How a Reddit AMA helped get a pitcher signed by an MLB team

Samuel Ware/CSUN Athletics

AT 10:55 A.M., the alarm on Hayden Shenefield's phone buzzed. It was May 6, his 26th birthday, and he wanted to celebrate it at Taco Surf, his favorite San Diego burrito joint, with a carne-asada-and-french-fry-stuffed gut bomb. As he prepared to tuck into it, Shenefield opened the Reddit app on his phone and navigated toward the reason he had set the alarm three days earlier.

Kyle Boddy was about to start an Ask Me Anything session on the Cincinnati Reds subreddit. Boddy is the director of pitching for the Reds, regarded by some in the baseball industry as an enfant terrible but seen in the pitching community as a kingmaker. The company he started, Driveline Baseball, had grown from a small outfit on the outskirts of Seattle into the game's foremost pitching-and-hitting think tank. Driveline employees populate player-development staffs around Major League Baseball and proselytize the company's data-driven worldview.
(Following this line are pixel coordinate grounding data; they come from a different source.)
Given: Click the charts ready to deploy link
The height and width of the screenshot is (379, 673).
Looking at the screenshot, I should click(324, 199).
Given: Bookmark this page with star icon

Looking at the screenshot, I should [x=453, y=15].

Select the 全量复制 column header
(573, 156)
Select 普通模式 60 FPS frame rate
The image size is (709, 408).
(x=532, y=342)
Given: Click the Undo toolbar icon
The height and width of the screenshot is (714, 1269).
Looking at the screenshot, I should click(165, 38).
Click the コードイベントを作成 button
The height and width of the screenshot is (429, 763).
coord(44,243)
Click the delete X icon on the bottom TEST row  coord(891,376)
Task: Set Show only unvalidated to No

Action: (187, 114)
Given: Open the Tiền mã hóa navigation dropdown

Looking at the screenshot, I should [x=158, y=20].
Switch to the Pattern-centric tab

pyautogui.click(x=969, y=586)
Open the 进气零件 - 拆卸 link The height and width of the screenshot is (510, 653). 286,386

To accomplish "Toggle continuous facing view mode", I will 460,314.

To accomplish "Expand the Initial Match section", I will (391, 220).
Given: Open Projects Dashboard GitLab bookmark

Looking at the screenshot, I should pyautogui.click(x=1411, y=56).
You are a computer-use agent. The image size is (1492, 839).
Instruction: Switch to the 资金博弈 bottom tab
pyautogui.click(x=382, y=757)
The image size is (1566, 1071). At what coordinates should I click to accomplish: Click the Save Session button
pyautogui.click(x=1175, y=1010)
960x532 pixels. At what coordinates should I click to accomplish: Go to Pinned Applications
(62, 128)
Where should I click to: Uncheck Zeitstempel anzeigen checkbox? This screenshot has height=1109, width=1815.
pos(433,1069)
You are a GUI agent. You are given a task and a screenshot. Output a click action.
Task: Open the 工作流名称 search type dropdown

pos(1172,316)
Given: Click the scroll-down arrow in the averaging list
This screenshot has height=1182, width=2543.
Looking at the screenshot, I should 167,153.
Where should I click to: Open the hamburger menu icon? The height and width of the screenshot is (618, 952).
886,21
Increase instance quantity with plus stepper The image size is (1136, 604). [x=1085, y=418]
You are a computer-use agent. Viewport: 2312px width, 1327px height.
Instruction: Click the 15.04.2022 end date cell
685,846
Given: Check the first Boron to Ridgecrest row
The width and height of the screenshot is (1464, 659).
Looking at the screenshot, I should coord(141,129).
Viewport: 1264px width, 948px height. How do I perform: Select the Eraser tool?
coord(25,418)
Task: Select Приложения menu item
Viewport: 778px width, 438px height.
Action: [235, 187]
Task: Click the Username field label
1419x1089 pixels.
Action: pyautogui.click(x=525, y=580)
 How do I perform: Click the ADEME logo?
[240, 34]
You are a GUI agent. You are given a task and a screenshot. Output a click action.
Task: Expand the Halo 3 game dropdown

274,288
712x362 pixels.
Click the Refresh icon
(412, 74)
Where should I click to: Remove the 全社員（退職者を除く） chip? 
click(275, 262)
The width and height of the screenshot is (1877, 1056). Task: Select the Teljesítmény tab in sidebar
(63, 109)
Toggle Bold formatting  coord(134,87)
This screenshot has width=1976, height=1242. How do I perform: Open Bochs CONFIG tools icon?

Since joining the Reds in late 2019, Boddy has helped overhaul the organization's pitching philosophy. Spincinnati will accept all kinds. Size is no impediment, pedigree no barrier. On Boddy's island of misfit toys, all that matters is stuff. The emergence of technology that allows pitchers to know not just how fast their pitches move but also the revolutions per minute they spin and the magnitude of their movement democratized the game. When one redditor asked Boddy about how to be discovered, he responded: "Be elite and post your stuff to social media. Scouts will find you. Or I will."